Читаем Цветы в тумане: вглядываясь в Азию полностью

Вспоминается «И Цзин», где о реальности – никак там не названной – сказано: «…покоится, а от воздействия проницает мир». Речь, надо полагать, о чистой сообщительности вне формальных связей, пределе одухотворенной чувствительности. Вот и сознание живет, пока оно… отсутствует. А суть его – бесконечно тонкая грань между «мною в мире и миром во мне».

Итак, просветленный, или подлинно сердечный, ум есть только чистая встреча. Встреча ничего с ничем. Несущее, все в себе несущее. Пространство «зеркала вод», наполненное образами всех вещей. Археология духа: следы Начала и безначальные следы, высвечиваемые внутренним светом прозрения, в котором никто ничего не видит. Изначально здесь нет разделения на внешний и внутренний мир и, следовательно, вопроса о том, что реально и тем более что реальнее? Просто нескончаемая череда видов, «тысяча пиков, десять тысяч ущелий», свободное плавание в житейском море, отмеченное «печатью сердца Будды», потому что здесь жизнь творится, делает себя в своей раз-делке, самопотере, встрече отсутствующего с отсутствующим: несотворенной пустоты и наработанной само-опустошенности духа. Но в картинах Фу Шаня (как и его современников) нереальность видимого уже подчеркивается. Мир на них лишен плотности, сведен к летучим теням, как бы в забывчивости прочерченным знакам. Скудость изображения заставляет вглядываться в его нюансы, обостряет чувствительность, будит сознание. Это след трансцендентного видения, озаренный светом пустотного, раскрытого миру сердца. Картина утонченная, но в китайском контексте до странности обыкновенная. Не таков ли облик современных китайских городов с их нагромождением безликих и оттого как бы невесомых, плывущих зданий?

Ученые люди Китая в ту эпоху являли почти неизвестный в Китае тип консервативного нонконформиста

Они мечтали о «древней правде», как русские старообрядцы о «древлем благочестии». Такая претензия, конечно, не могла понравиться власть имущим, но правдолюбцев спасала нелепость, прямо-таки картинная, их позы. А их страсть к эксцентрике и гротеску была, в сущности, единственно возможным способом свидетельствования об отсутствующей глубине духовного бдения. Эпоха маньчжурского владычества с небывалой остротой поставила вопрос о внутреннем разладе в опыте, невозможности перебросить мост между утопией и действительностью. Блаженная страна отшельников и небожителей становится угрюмой и безлюдной. Слишком внутренне очевидной, чтобы ее отвергнуть. Слишком фантастической, чтобы в нее верить.

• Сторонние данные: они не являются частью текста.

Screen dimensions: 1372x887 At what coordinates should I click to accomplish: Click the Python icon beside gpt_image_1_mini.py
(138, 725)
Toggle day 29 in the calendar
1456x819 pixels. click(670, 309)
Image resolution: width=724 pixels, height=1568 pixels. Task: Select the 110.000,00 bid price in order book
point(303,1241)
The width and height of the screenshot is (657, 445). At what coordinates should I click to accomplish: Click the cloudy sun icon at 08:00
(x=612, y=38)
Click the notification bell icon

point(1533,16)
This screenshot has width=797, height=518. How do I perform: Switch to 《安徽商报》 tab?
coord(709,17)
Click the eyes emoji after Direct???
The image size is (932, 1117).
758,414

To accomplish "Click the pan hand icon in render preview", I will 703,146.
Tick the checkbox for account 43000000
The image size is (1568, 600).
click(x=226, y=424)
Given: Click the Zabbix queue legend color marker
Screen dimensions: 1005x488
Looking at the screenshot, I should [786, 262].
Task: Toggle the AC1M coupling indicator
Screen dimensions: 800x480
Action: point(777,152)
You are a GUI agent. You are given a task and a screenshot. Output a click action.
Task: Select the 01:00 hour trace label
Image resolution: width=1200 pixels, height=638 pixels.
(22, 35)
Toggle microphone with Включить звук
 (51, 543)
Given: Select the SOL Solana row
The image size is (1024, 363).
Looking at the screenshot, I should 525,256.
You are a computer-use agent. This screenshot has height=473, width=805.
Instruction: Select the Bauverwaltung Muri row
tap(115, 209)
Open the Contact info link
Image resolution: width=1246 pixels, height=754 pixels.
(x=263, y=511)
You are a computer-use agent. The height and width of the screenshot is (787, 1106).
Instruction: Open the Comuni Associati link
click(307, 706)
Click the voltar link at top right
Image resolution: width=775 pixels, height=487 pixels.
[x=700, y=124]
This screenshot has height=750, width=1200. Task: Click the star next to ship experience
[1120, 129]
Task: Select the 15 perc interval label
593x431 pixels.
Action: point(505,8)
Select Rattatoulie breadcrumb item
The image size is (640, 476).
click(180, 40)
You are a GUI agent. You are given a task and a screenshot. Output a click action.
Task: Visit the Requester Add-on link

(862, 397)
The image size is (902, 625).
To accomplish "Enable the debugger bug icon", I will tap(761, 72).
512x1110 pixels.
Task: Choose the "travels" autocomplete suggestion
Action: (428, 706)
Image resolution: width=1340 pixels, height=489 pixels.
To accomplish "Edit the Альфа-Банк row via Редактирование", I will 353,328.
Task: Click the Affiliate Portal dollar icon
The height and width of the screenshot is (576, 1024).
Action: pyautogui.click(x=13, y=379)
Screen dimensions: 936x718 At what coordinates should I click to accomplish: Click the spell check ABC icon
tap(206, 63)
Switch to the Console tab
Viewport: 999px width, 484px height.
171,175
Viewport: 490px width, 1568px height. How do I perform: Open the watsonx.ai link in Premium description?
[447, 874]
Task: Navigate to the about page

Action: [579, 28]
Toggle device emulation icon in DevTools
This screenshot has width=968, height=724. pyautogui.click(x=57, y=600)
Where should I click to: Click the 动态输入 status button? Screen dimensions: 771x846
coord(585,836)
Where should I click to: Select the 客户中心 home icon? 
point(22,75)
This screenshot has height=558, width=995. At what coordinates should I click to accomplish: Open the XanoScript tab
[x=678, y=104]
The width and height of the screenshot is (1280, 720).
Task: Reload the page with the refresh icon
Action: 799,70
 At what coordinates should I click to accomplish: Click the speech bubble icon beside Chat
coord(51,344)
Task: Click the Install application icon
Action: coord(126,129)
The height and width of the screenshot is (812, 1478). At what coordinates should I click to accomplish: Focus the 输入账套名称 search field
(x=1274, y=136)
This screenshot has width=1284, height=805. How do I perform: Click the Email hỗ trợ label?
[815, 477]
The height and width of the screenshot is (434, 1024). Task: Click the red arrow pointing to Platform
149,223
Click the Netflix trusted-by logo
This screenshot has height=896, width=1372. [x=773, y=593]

Творчество Фу Шаня, кажется, отмечает момент, когда распад традиционного культурного синтеза уже остро ощущался образованной элитой. В его зрелой каллиграфии иероглифы в беспорядке выбиваются из строки, наползают друг на друга и даже меняют свой облик, как бы выявляя в себе присутствие другого неведомого знака. Ткань общепонятных смыслов расползается. В поздней скорописи Фу Шаня под видом стандартного знака порой появляются образы соответствующих предметов (так часто поступают современные японские каллиграфы) или письмена, используемые в секретной каллиграфии даосов (Фу Шань был посвященным даосом). Так в общепонятном порядке человеческих слов проступает иной – «небесный», нерукотворный – (бес)порядок, который напрямую соотносится с до-мирной «таковостью» бытия. Таков подлинный смысл китайского «подобия» как соответствия несоизмеримых вещей. Это подобие, если воспользоваться метафорой из древнекитайской жизни, – как половинки государственной печати, которые хранятся у разных людей, а когда эти половинки сходятся, образуя целую печать, открывается доступ к тайнам власти.

Маньчжуры, конечно, хотели быть более ревностными охранителями устоев, чем ученые Срединного царства, и приняли экстренные меры для спасения единства распадавшейся традиции: они просто повелели считать символическую по природе, а теперь еще с изрядным налетом фантастики живопись ученой элиты изображением реалистическим. Говоря конкретнее, присвоили ее стилистике, рожденной «духовным парением», академический статус. С отменой пафоса внутренней дистанции и сопутствующих ему жанровых условностей рухнула вся конструкция китайской эстетики, вся система живописной техники. У традиции «умного» изображения в Китае не осталось перспектив.